DevOps without Scale, Part 2 (quick start guide)

In Part 1 of this series, I covered why it’s important to be aware of your product’s health and how you can do so. I covered the user experience and technical types of metrics and how to get started with collecting them. In this part of the series I will walk you through how to use all these metrics to maximize the user experience and product uptime.

Metrics, Metrics Everywhere

There are no silver bullets here and you have to be aware continuously of your product’s health and how it fares against user expectations. It surely takes time and effort, but it’s an essential part of building a good product. Imagine if chair designers didn’t care for how people use their creations; those chairs would not be comfortable to sit in. Similarly, understanding user needs is a paramount part for any software engineer.

Once you’ve established the basic understanding of your application patterns, you are not done. Every release is an opportunity to introduce more latency or failures and the baseline is ever-shifting. It is easy to significantly affect the latency and as easy to break an edge case and drive user failures up by a few percent with any release. The only way to ensure high-quality user experience is to be aware of your product’s health and your users’ expectations at all times.

This is the case where less is more and users prefer fewer features that work and are responsive. Try it out and see what your users say!

User Experience Monitoring

The first part of a good user experience is low error rates. For web products, these include all http error responses as well as all application errors returned to the user. For APIs and GUIs, this includes application failures (and http errors for REST APIs). One recurring comment I hear is that users submit invalid input, which invariably causes error responses and so it should not count. It is certainly useful to be able to differentiate hard failures from bad user input, but the line is more blurred than you think. For example, a new release might change input expectations and previously valid requests can start erroring out. Is that bad user input or did you just break your product?

In either case, if the failure numbers are high, users won’t be happy and you need to deal with this problem. The solution here can be non-technical: Maybe you need better documentation or user training, or maybe the API or UX design is cumbersome and drives misunderstanding and misuse. Whatever the case is, it must be addressed. Users are as likely to walk away from a cumbersome product as from a product that doesn’t work.

As with everything else, I suggest that you identify a few high-level and most important parts of the product and keep track of those metrics. If you do notice an issue, then you have the more detailed metrics on hand for a deep dive.

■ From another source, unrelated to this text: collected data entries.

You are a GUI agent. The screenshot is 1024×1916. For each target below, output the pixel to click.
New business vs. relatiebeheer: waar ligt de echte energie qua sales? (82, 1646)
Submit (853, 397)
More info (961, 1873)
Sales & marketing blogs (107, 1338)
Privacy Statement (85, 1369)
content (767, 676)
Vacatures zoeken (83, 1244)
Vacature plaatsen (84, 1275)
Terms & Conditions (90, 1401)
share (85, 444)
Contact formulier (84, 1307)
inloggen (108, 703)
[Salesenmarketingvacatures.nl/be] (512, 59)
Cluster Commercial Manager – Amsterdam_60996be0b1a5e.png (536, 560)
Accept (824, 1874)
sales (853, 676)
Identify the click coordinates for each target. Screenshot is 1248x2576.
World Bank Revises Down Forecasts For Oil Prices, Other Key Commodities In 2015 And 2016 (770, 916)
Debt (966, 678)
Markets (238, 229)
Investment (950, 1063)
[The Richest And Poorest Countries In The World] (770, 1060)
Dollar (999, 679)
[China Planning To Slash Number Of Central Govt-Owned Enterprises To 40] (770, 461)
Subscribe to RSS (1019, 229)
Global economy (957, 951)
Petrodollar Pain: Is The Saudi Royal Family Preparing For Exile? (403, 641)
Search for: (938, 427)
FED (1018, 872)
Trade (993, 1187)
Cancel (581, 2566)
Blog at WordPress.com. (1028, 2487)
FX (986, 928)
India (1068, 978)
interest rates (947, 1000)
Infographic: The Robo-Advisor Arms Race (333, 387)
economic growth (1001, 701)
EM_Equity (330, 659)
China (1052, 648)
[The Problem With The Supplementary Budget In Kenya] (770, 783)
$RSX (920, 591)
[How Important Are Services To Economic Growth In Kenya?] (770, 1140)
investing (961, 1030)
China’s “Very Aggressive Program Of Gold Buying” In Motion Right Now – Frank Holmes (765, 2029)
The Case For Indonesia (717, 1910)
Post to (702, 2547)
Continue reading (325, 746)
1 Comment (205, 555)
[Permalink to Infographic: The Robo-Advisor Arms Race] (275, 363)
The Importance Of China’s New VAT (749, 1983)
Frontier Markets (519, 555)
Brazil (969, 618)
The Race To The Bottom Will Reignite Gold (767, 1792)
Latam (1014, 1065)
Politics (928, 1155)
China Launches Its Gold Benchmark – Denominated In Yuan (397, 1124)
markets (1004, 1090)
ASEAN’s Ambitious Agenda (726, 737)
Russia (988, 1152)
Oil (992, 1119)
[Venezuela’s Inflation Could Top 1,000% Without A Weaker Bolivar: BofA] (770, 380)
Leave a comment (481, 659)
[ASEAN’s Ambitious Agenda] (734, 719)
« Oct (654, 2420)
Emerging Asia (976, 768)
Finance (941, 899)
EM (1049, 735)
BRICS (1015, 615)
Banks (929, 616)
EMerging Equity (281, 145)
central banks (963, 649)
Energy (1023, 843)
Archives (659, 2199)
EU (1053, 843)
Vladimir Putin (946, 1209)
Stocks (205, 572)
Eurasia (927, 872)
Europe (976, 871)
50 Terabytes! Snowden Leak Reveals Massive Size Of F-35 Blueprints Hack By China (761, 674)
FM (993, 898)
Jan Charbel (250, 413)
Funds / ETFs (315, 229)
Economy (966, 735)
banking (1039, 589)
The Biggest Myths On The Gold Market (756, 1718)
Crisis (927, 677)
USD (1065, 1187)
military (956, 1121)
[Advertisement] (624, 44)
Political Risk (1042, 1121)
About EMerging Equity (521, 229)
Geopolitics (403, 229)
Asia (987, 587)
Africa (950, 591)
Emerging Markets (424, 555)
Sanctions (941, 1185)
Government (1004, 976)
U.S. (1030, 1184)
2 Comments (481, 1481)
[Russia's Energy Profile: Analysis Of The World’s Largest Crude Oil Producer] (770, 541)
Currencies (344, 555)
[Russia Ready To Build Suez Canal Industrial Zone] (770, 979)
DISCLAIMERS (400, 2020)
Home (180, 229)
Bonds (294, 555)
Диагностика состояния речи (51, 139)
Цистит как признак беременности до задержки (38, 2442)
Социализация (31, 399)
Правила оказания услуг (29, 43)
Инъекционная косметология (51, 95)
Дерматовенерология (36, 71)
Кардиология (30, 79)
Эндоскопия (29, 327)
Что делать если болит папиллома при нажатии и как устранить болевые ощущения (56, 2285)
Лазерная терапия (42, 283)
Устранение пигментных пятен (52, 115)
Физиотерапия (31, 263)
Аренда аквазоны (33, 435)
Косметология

The other part of good user experience is performance, and the approach here is no different. Typically you need to track the latency of the same user actions as you’re tracking for failures. Performance tracking is where you really need to understand what’s acceptable and what’s not for your users and that depends on the domain and your users’ expectations. Two seconds to open a reservation on a public travel site seems like a long time, but two seconds to pull up a loan record for an internal user at a financial company is not bad.

An important fact to remember is that you will always have some failures in the system and that’s normal. No matter how great your product is, how clear its documentation, and how in tune you are with your users, there always will be some failures caused by bad user interactions. At some point, once you feel good about your product overall, you will have to assume that the given error rate is your baseline. Then you need to pay attention to variation over time and revisit critically every once in a while.

Predictive Monitoring

In addition to user experience metrics, there are key technical metrics that are good to watch, as they can point to upcoming problems. Some of the common ones are CPU and memory utilization, thread and database pool sizes, VM heap size and garbage collection times. Just like with user metrics, you need to know the operational signature of your application. But in addition, you need to understand how changes in these metrics impact your users, if at all.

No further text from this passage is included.